Despite submitting records from multiple medical providers, Cigna denied the employee’s claim. She appealed, submitting more records, and Cigna denied the claim again. The employee even attempted a second appeal, sending in even more medical records which supported her claim, and Cigna again denied her disability claim. She hired a new lawyer, and even tried a third appeal sending in more detailed records, all to no avail. Cigna once again denied her disability insurance claim.
Using one of its common tactics, Cigna had an in-house doctor review the records. The doctor wrote that the records did not support “the presence of a mental impairment of a severity sufficient to necessitate restriction from work.” Cigna’s doctor never even met with or examined the employee. Cigna’s doctor actually gave an opinion that the employee’s depression and anxiety was not significant just be reading records, despite the treating doctors explaining the severity of the condition in writing.
In reviewing the case, the court first addressed whether it had to give any deference to Cigna’s disability claim denial. Quest’s disability insurance plan, like other employee benefit plans, is governed by a federal employee benefits law called ERISA. ERISA is peculiar, because a group plan’s terms can give its insurer administrator discretion to make claim decisions. If the plan does that, a court is not allowed to overturn an insurer’s denial unless it determines not only that the disability insurer was wrong, but also that its decision was not supported by facts.
In this case, the judge decided that Cigna’s disability insurance policy did not afford discretion to Cigna.

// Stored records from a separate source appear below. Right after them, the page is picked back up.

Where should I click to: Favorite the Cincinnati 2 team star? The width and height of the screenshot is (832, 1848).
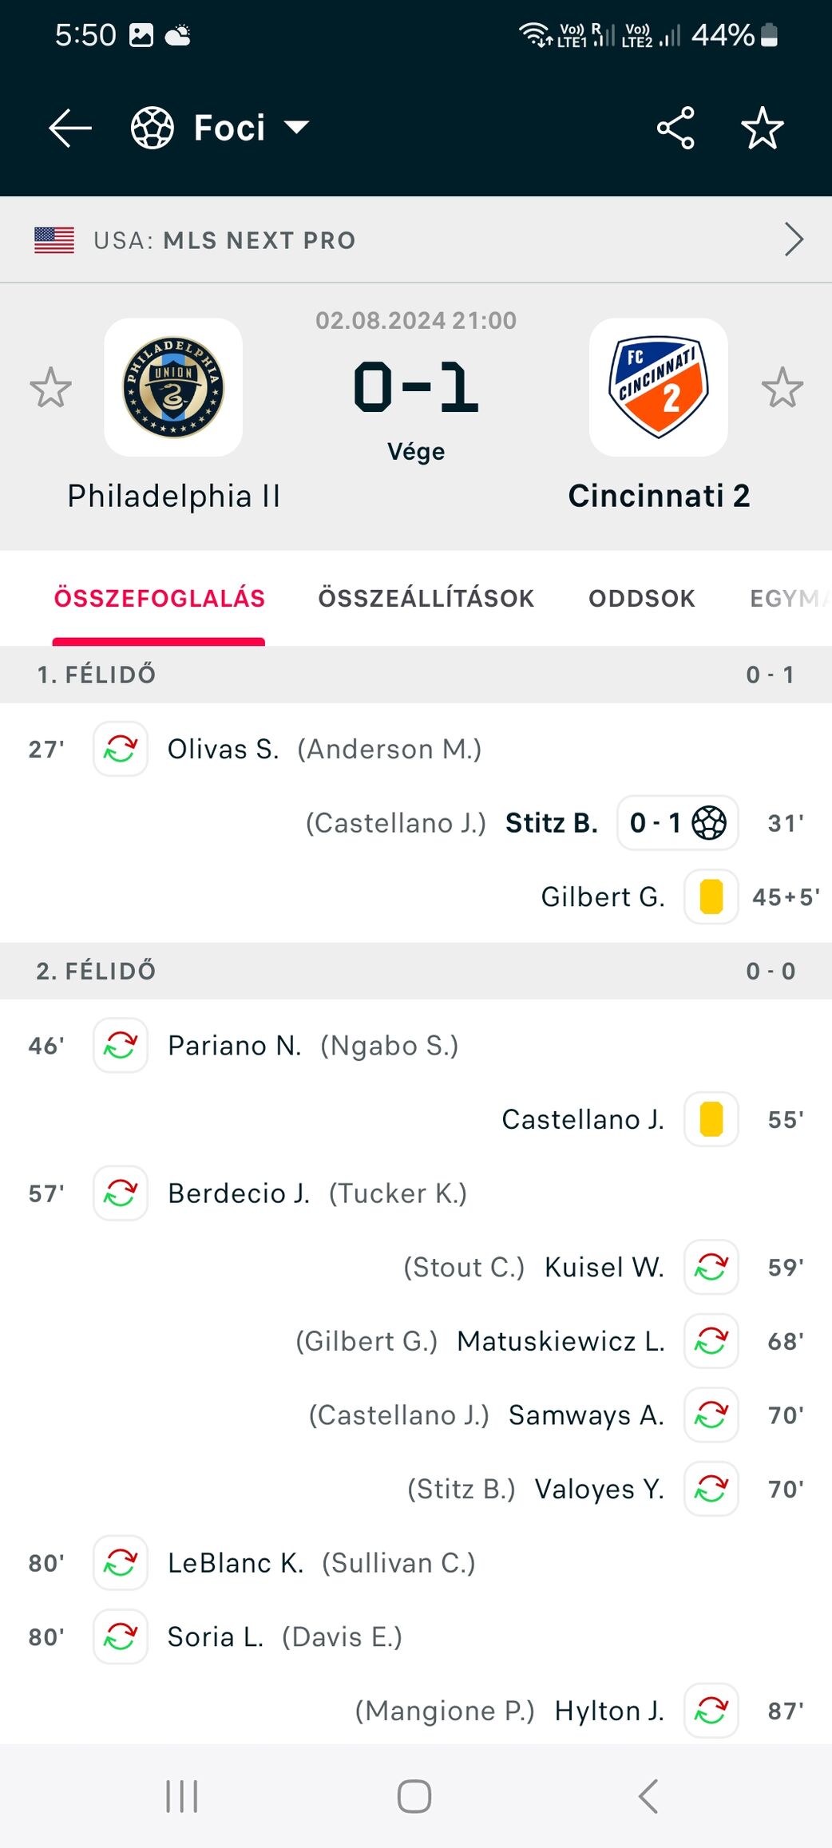[782, 388]
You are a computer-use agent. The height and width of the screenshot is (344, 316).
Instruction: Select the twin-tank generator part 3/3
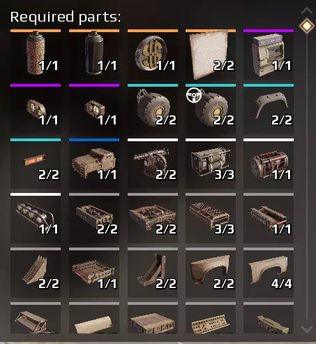211,164
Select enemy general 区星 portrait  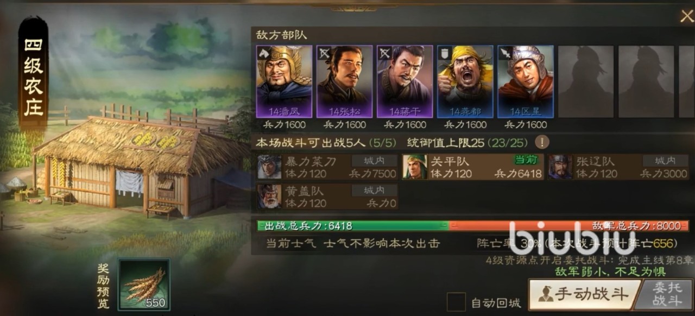click(526, 81)
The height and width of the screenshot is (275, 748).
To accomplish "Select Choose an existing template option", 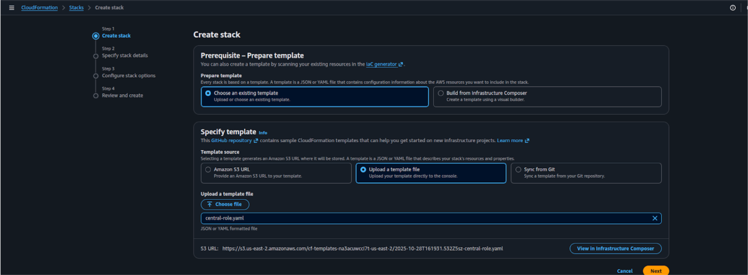I will click(x=208, y=93).
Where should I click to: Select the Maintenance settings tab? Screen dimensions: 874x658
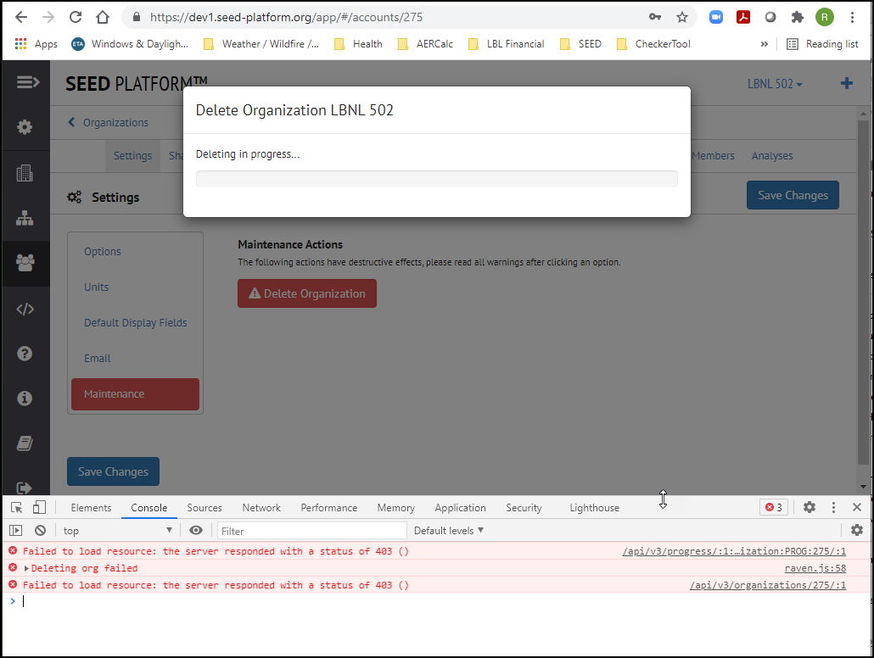[x=134, y=393]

The plan simply stated that Cigna was “the named fiduciary for deciding claims for benefits under the Plan, and for deciding any appeals of denied claims.” The judge decided that this did not convey discretion upon Cigna. That is important, because without discretionary language, the judge was free to decide whether Quest’s employee was wrongly denied benefits, regardless of how much evidence supported Cigna’s decision.

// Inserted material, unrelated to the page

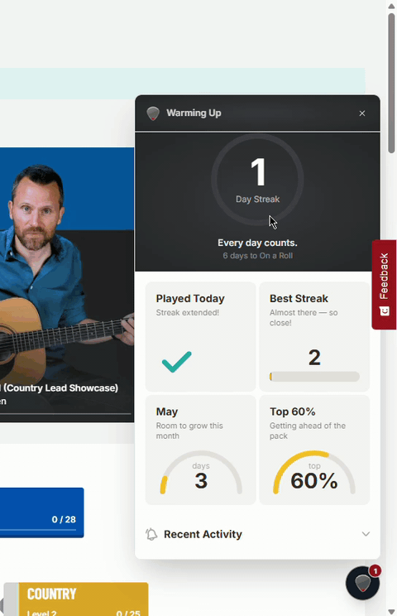The height and width of the screenshot is (616, 397).
Task: Click the teal checkmark in Played Today
Action: [x=176, y=362]
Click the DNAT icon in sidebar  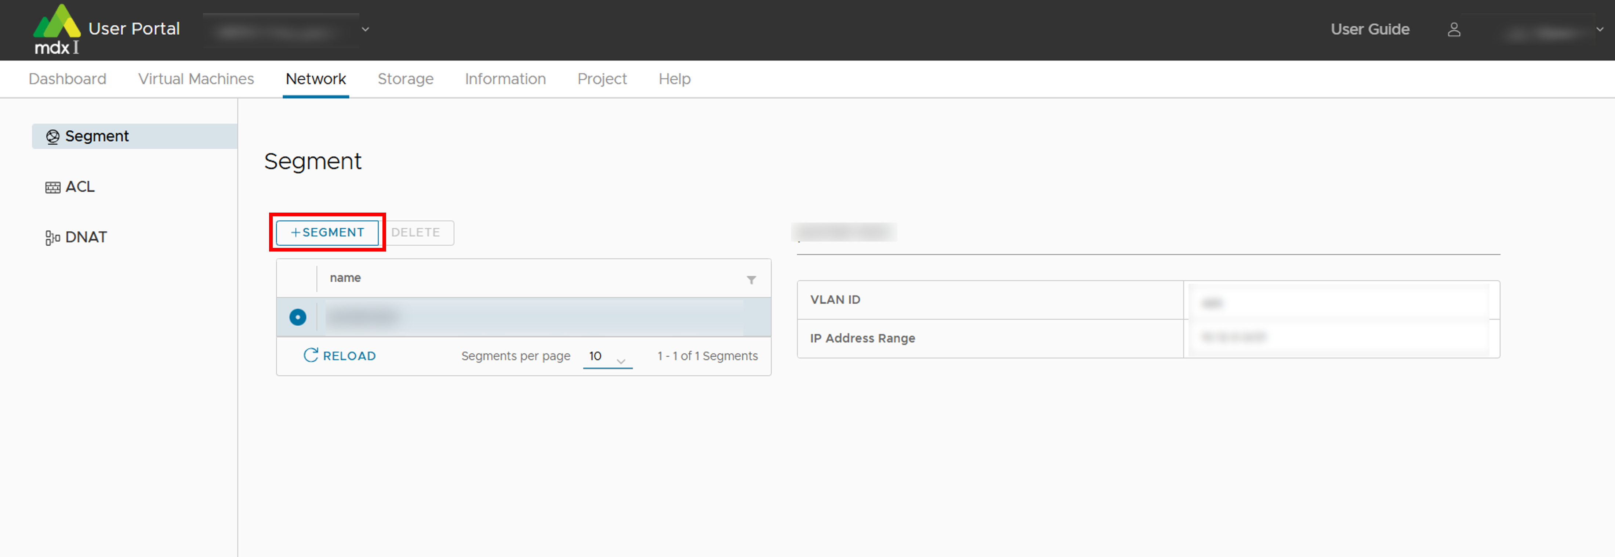[53, 238]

The federal judge overruled Cigna after reviewing page after page of medical evidence. The judge also stressed several errors made by Cigna’s disability adjusters:
- Cigna made no attempt to even list the duties of the employees’s job. This was a problem, because Cigna had to determine if the claimant was able to “perform the material duties of her regular occupation,” yet Cigna had not even identified those duties.
- Cigna utterly ignored the opinion of one of the treating doctors, and did not explain why that doctor’s conclusions were not entitled to some weight. In the judge’s words, Cigna “failed to consider and justify the rejection” of the doctor’s opinion.

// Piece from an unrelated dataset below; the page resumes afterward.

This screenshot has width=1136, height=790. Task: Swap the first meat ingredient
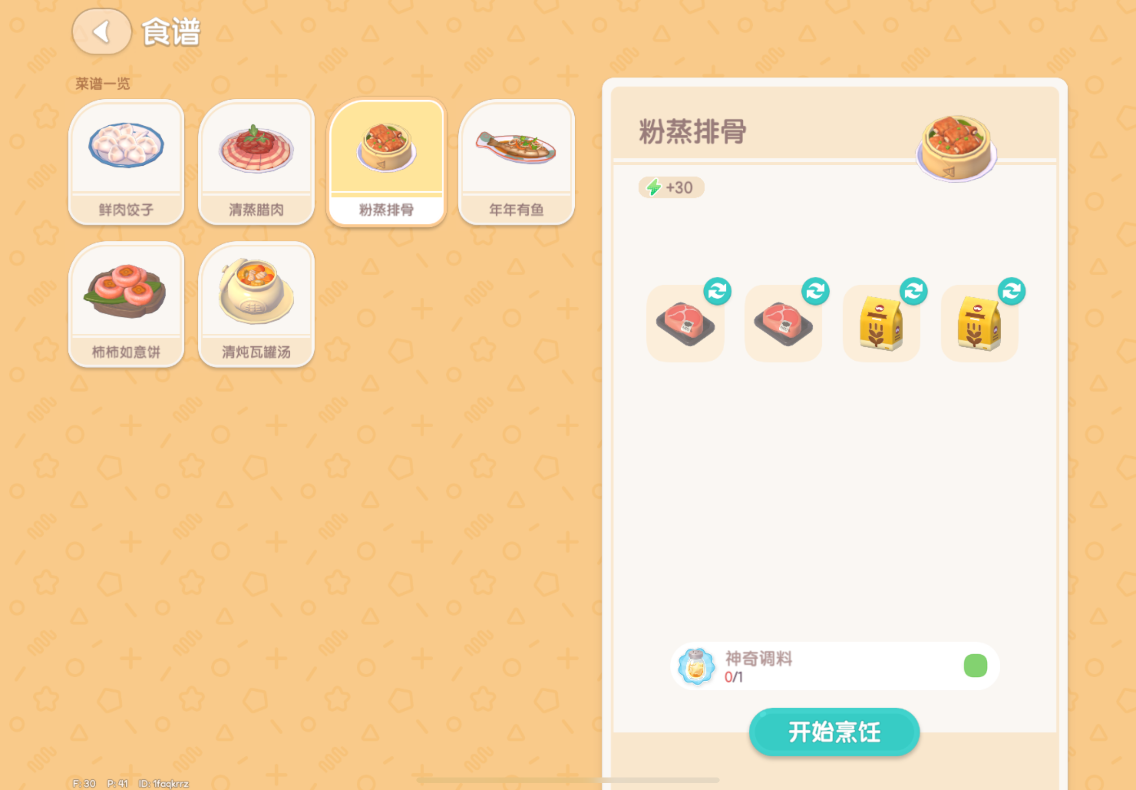click(717, 291)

- Cigna relied upon “paper reviews” only. Cigna ignored three examining doctors to follow the opinion of an Appeal Senior Associate, a Nurse Case Manager, and its hired paper reviewing psychiatrist. The judge stated, “[W]here the insured’s treating physician’s disability opinion is unequivocal and based on a long term physician-patient relationship, reliance on a non-examining physician’s opinion premised on a records review alone is suspect and suggests that the insurer is looking for a reason to deny benefits.”
- Cigna cherry-picked evidence that supported its quest to deny benefits, yet ignored evidence in the records which supported disability. “Crediting one portion of a report and rejecting others is further evidence of arbitrary and capricious behavior.” “An administrator cannot selectively parse out information.”
The judge concluded that Cigna “repeatedly failed to fully and fairly consider the medical record as a whole; had [Cigna] done so, Plaintiff would have received benefits.” The decision reversed Cigna, and awarded disability benefits and attorney fees to the Quest employee.
Levine v. Life Insurance Company of North America, No. 14-7050, 2016 U.S. Dist LEXIS 53286 (E.D. Pa. April 21, 2016).